Do indeksu dużych polskich spółek już kilka tygodni temu przylgnęła łatka najgorszego na świecie w tym roku, jednak wcale nie oznacza to, że przecena polskich akcji na tym się skończyła. Po piątkowym spadku o niemal 4 proc., w poniedziałek WIG20 pogłębiał dołek. O ile jednak w piątek traciła większość indeksów akcji, o tyle w poniedziałek polskie spółki były jednymi z najsłabszych na świecie. W poniedziałek po południu indeks dużych spółek tracił blisko 3 proc. i sięgał 1414 pkt przy dziennym minimum sięgającym do tego czasu 1411 pkt. Oznaczało to, że indeks od początku roku jest już prawie 38 proc. pod kreską. Zniżka w ujęciu dolarowym jest jeszcze większa i sięga 49 proc. W gronie dużych spółek pozytywnie wyróżniał się w pierwszym dniu tygodnia tylko CD Projekt, który zyskuje ostatnio wraz z rosnącą popularnością „Cyberpunka 2077”. Po drugiej stronie tabeli były JSW i PGNiG, PGE oraz PKN Orlen, które zniżkowały przynajmniej o 8 proc. Taką reakcję inwestorów można tłumaczyć rządowymi pomysłami o nałożeniu na spółki dodatkowego podatku za „nadmierne zyski”. Do tego rentowności polskich obligacji dziesięcioletnich rosły o 40 pkt baz., do 6,81 proc.
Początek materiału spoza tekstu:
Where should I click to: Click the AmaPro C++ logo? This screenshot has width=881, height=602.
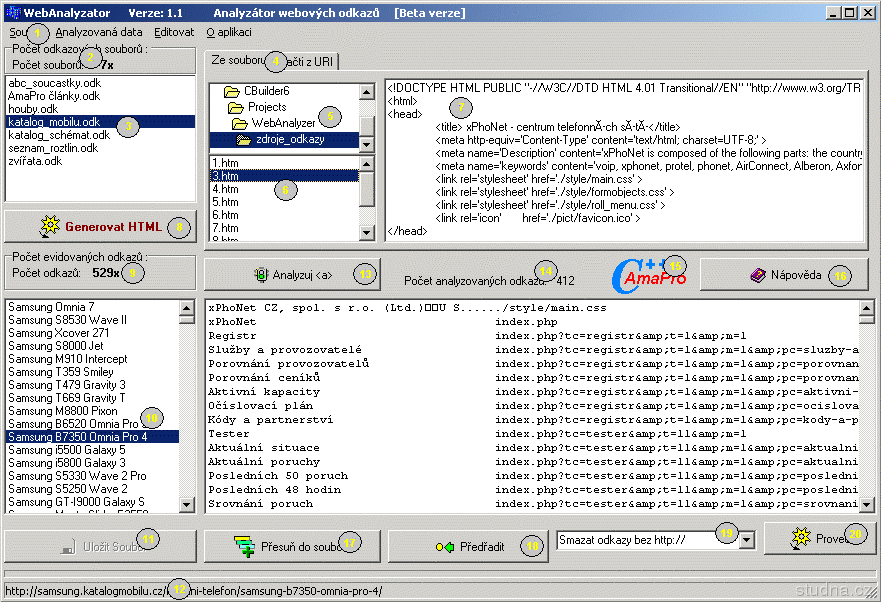(651, 273)

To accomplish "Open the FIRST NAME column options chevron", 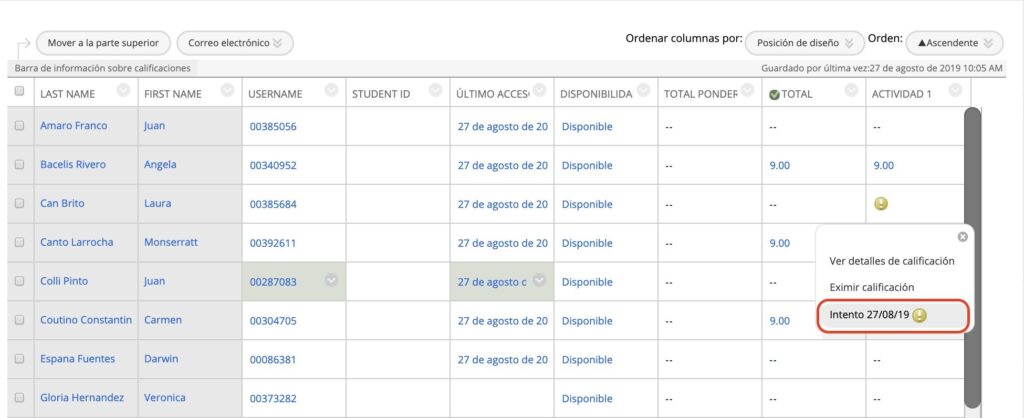I will point(227,91).
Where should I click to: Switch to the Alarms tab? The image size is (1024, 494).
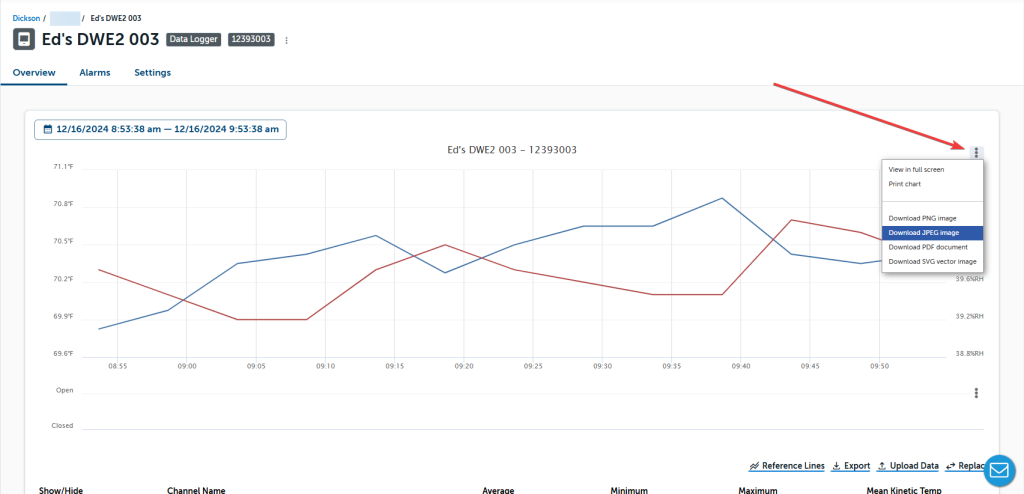(94, 73)
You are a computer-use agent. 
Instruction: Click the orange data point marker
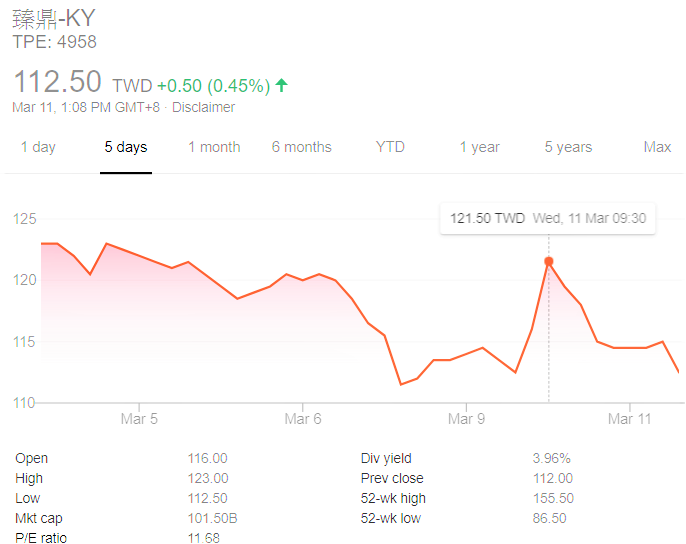tap(548, 262)
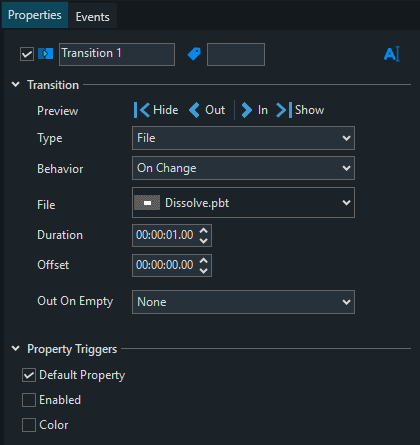The width and height of the screenshot is (420, 445).
Task: Open the Out On Empty dropdown
Action: pos(243,302)
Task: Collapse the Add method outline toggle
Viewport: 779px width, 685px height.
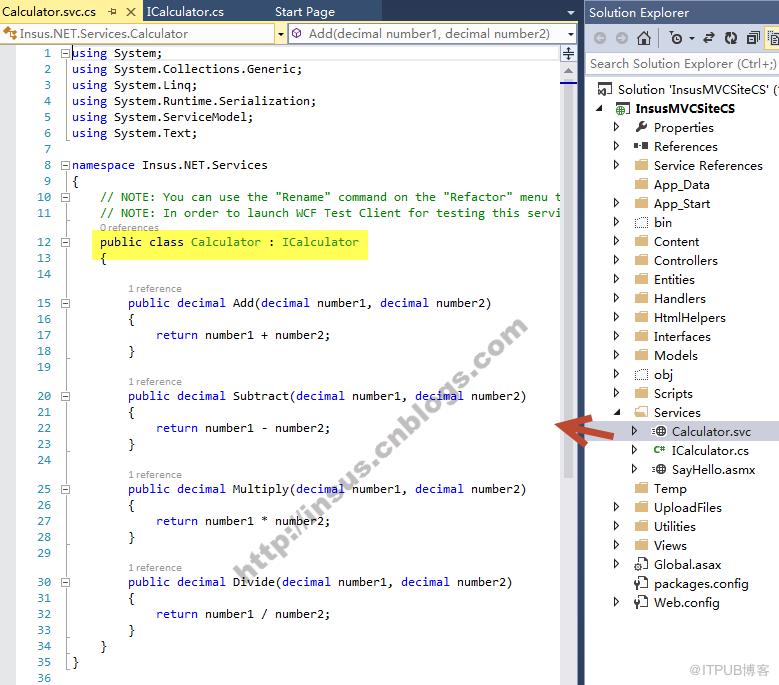Action: 65,303
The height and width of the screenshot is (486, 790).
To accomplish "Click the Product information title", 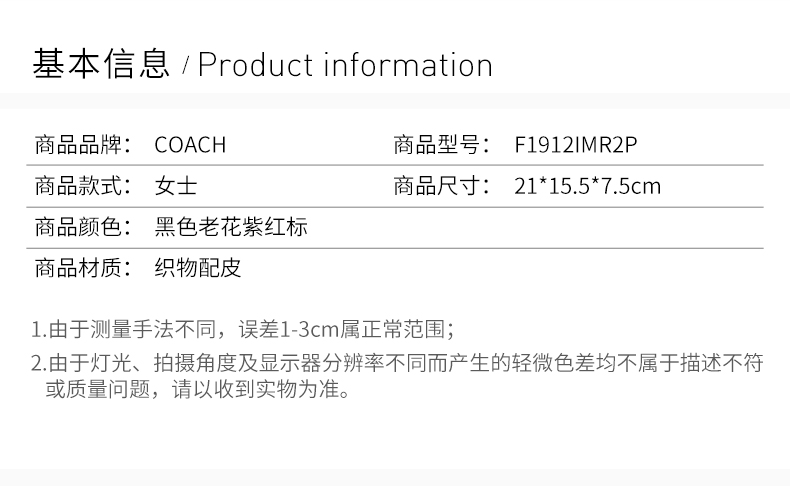I will click(345, 65).
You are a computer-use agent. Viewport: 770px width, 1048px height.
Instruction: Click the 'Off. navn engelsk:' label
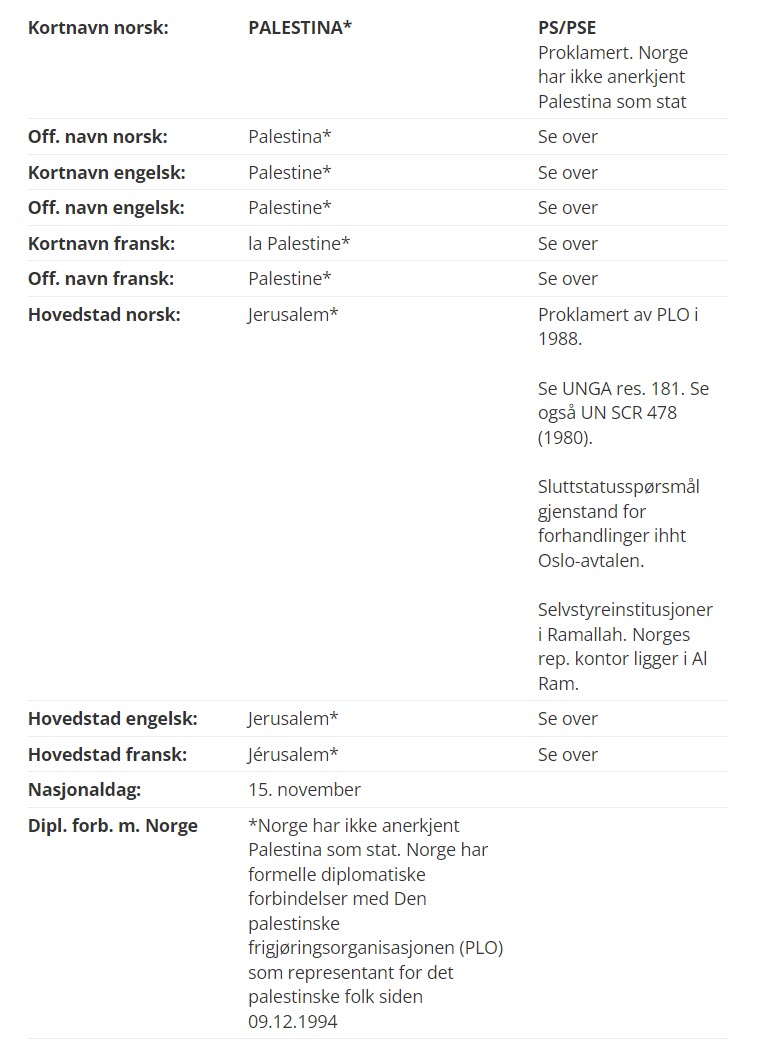pyautogui.click(x=105, y=208)
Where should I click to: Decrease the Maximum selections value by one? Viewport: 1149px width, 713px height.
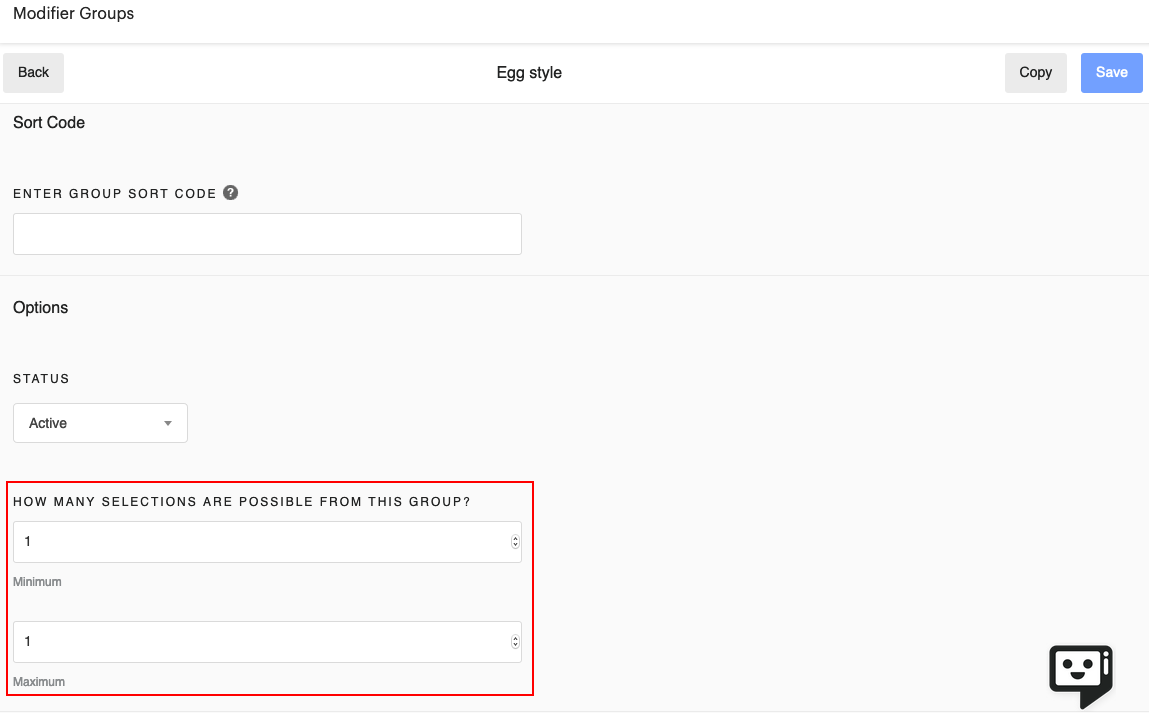pos(515,646)
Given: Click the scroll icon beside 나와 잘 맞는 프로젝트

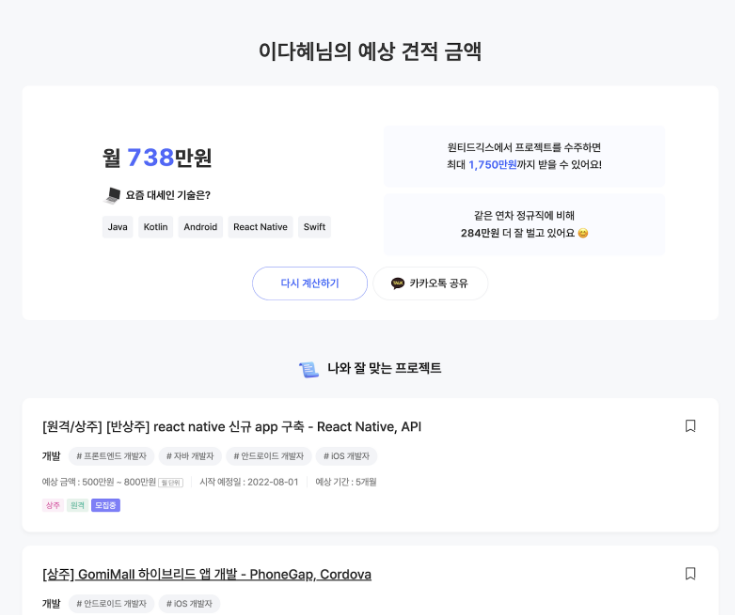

– W ostatnich tygodniach mieliśmy do czynienia z zacieśnieniem polityki monetarnej przez Fed, co wprawdzie poprawiło kurs USD, jednak sprawiło, że inwestorzy spanikowani faktem, że Fed jednak nie żartuje i będzie walczył z inflacją, ponownie zaczęli sprzedawać posiadane akcje – komentuje Marcin Materna, CFA, dyrektor departamentu analiz, Millennium DM. – Do tego doszło pogłębienie się kryzysu energetycznego w Europie, co przekreśla szansę na kontynuację pocovidowego odbicia w gospodarkach, oraz wzrost napięć społecznych na kontynencie, zmniejszając pole manewru, jeśli chodzi o walkę z inflacją – zauważa Materna. – Dodajmy do tego stosunkowo silny wzrost rentowności obligacji (to skutek paniki posiadaczy tych walorów), co zmniejsza atrakcyjność inwestycji w akcje i mamy pełen obraz globalnych rynków finansowych – podsumowuje ekspert DM Millennium. Jak ocenia, wisienką na torcie są pomysły wysokiego opodatkowania ponadnormatywnych zysków spółek, które pojawiły się w Polsce czy w niektórych krajach Europy. – W Polsce coraz powszechniejsze jest przekonanie, że skutkiem przyszłorocznej walki o większość w parlamencie będzie pogłębienie inflacji (skutek tarcz i działań pomocowych rządu) i spadek kursu złotego, a gospodarka wyjdzie z tego jeszcze bardziej osłabiona i targana wewnętrznymi napięciami niż bez tych działań – przewiduje Materna.
Jak ocenia, czynniki te sprawiają, że spada chęć do posiadania akcji polskich przez inwestorów zagranicznych. – Zwłaszcza że inwestorzy dostrzegli, że skoro nawet takie waluty jak jen czy funt brytyjski mogą tracić wskutek działań monetarnych czy fiskalnych, to co może stać się z PLN w podobnej sytuacji – zastanawia się Materna. – Na rynku „leje się krew”, choć kupno akcji dzisiaj może przynieść w perspektywie kilku lat znaczące zyski, to jednak połączone działania zsynchronizowanych polityk monetarnych i fiskalnych mogą sprawić, że kolejne miesiące przyniosą lepsze okazje do zakupów – przewiduje.